EMS personnel must compile a massive amount of information in a relatively short period. They must incorporate this information with their prehospital clinical skills and baseline knowledge in their clinical decision making, which is necessary to assess and treat patients effectively. Similar to emergency physicians, EMS clinicians become expedient decision makers, using strategies to improve efficiency and thoroughness. They sometimes call on certain rules of thumb, shortcuts, and abbreviated thinking to make fast, efficient, and accurate decisions, or what clinical decision experts term “heuristics” [4]. Various ethnographic and descriptive studies exploring medical errors, adverse events, and near misses in EMS have shown that EMS clinician decision making is a predominant factor influencing patient safety in EMS [5, 6].

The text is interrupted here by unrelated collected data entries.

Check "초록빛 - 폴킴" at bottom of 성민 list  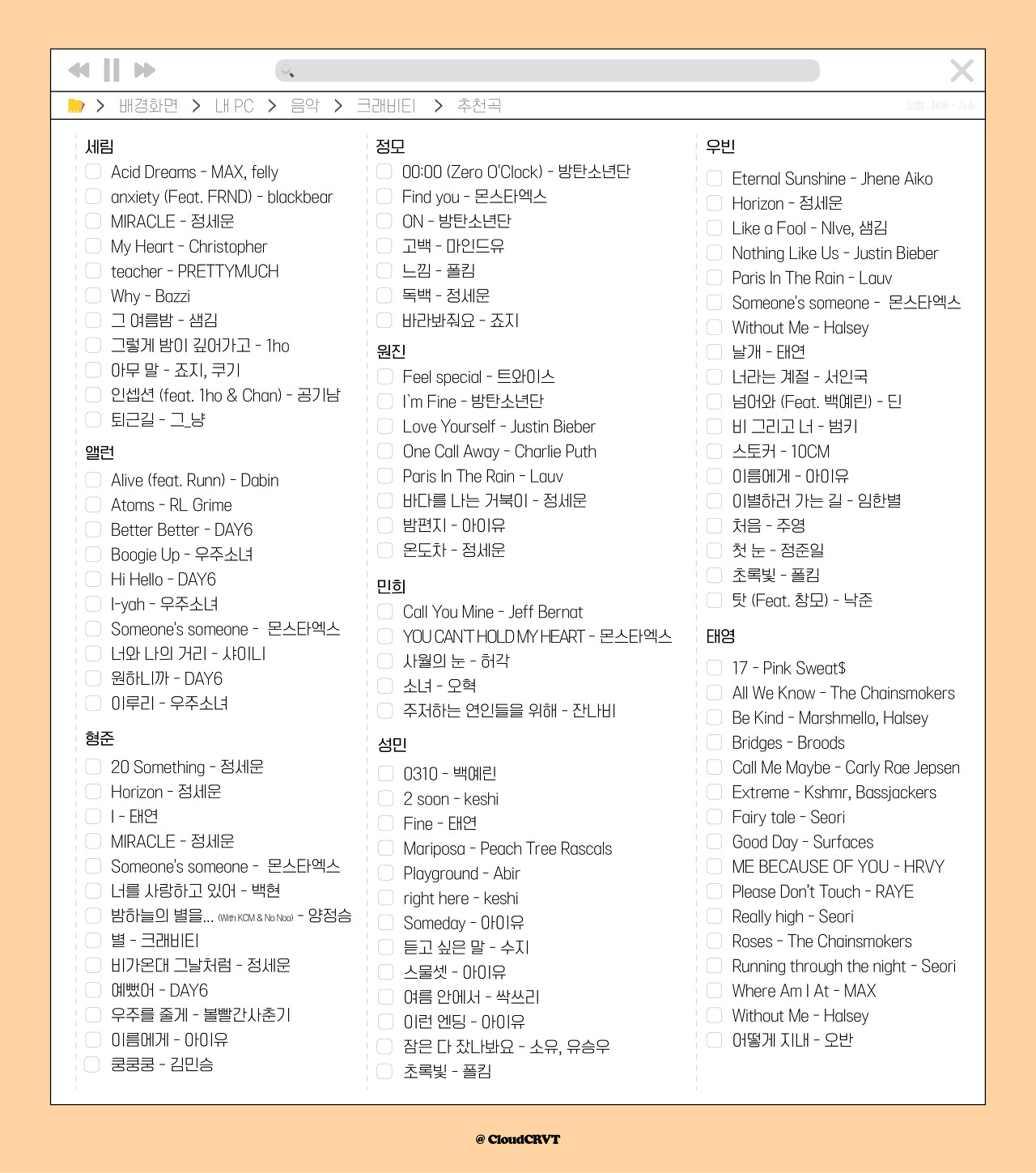tap(384, 1071)
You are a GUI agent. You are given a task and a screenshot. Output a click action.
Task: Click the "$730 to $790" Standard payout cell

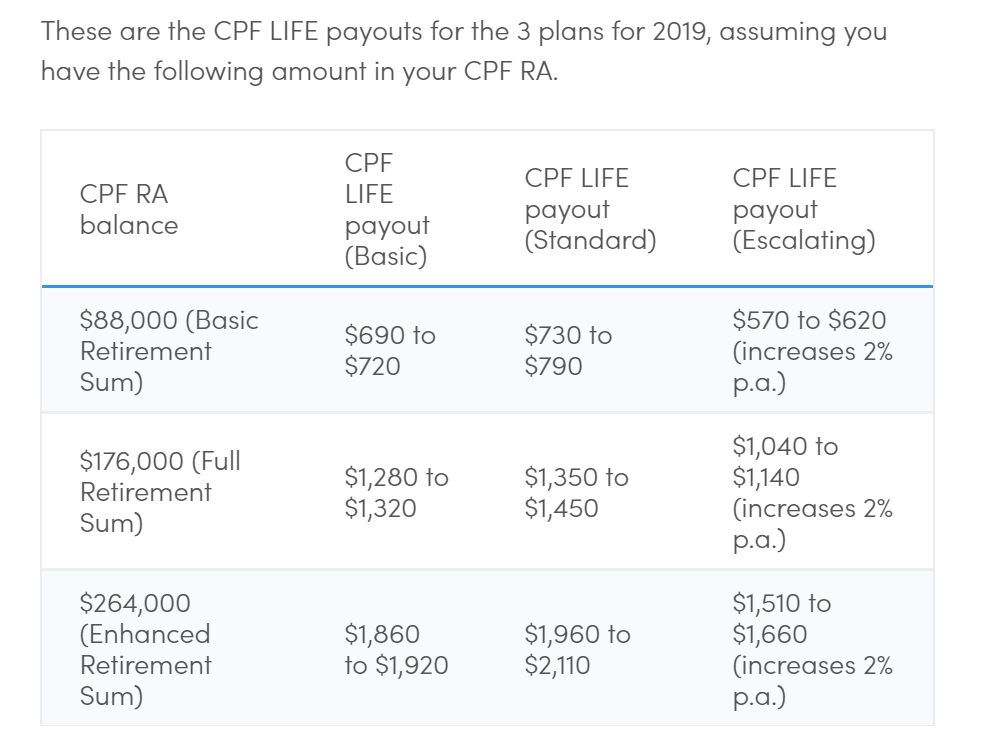pos(568,351)
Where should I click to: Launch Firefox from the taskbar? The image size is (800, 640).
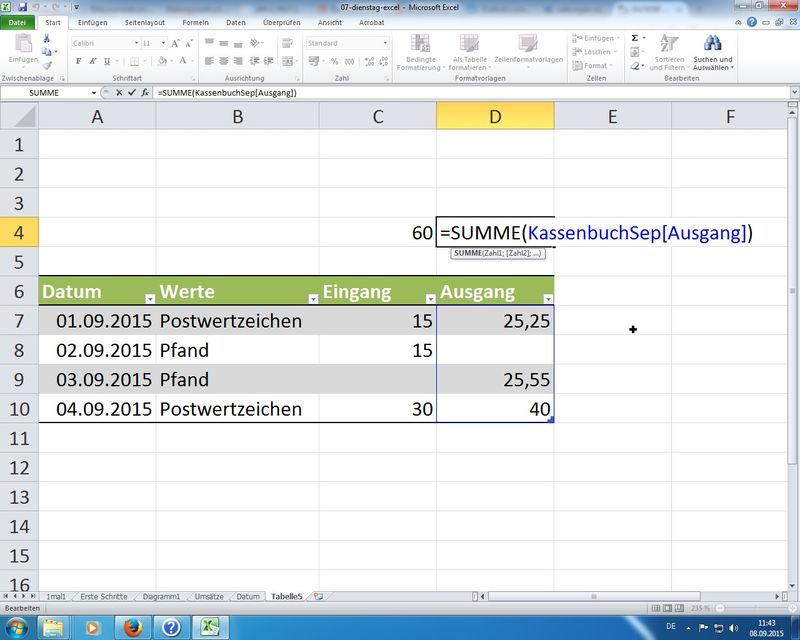132,627
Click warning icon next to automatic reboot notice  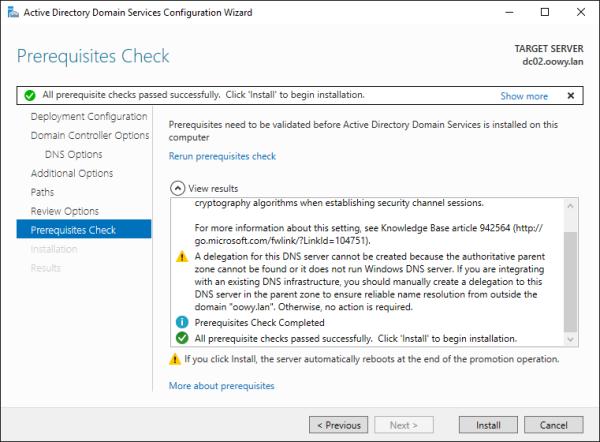coord(175,359)
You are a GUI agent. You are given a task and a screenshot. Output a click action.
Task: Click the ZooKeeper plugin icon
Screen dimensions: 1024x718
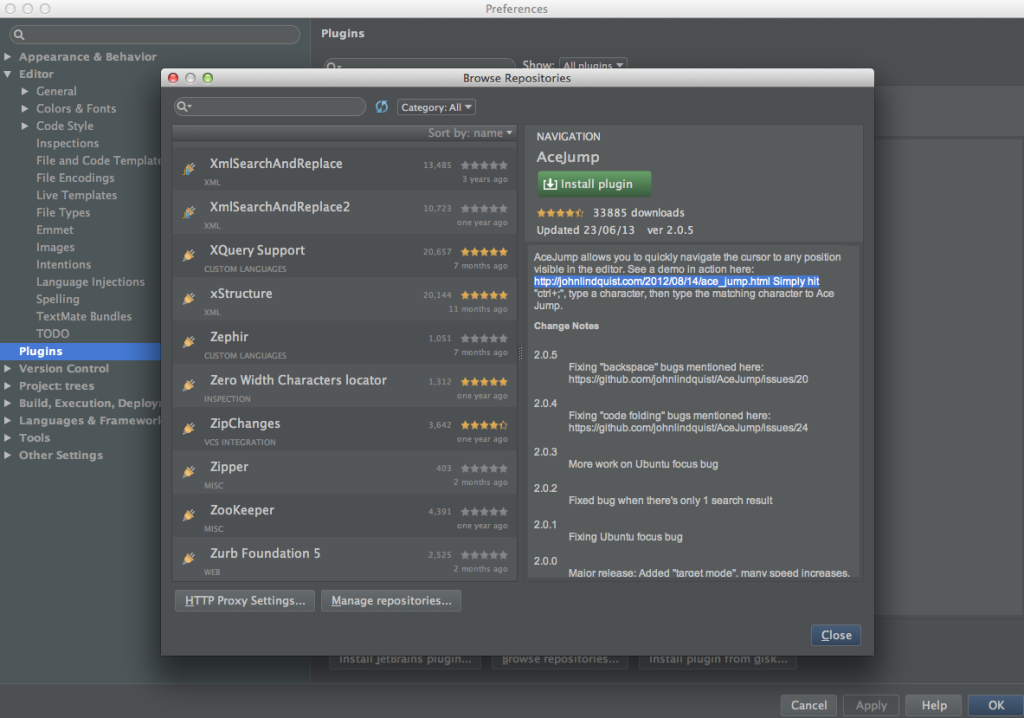pos(189,515)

When EMS clinicians are interacting with a patient, there is clinical reasoning related to both the line of medical inquiry, such as the history, physical examination, and diagnostic tests, and the clinical decision making (i.e., the cognitive process of using data to evaluate, diagnose, and treat the patient) [8]. Clinical reasoning is a tremendously complex process and is under intense continuing investigation. There is no single model of clinical decision making that adequately relates to the very complex environment that exists in the emergency setting. Rather, there are several models or strategies that individuals use in clinical decision making or cognitive performance including:

 pattern recognition or skill‐based (e.g., making a diagnosis immediately on entering the room, which is frequently unconscious, automatic, and based on years of experience)

 rule based (e.g., advanced cardiac life support algorithms)

 hypothetical deductive or knowledge based (considered the highest level of deduction; a clinician generates a hypothesis and uses existing and new knowledge to find an answer) [79–11].

Some experts describe a fourth model of a naturalistic or event‐driven process of decision making (i.e., treating the patient first and then making the diagnosis) [7]. Interestingly, how and where EMS clinicians make decisions and the density of decision making during the patient journey are postulated to differ from those of other health care practitioners and are the subject of continuing research [12].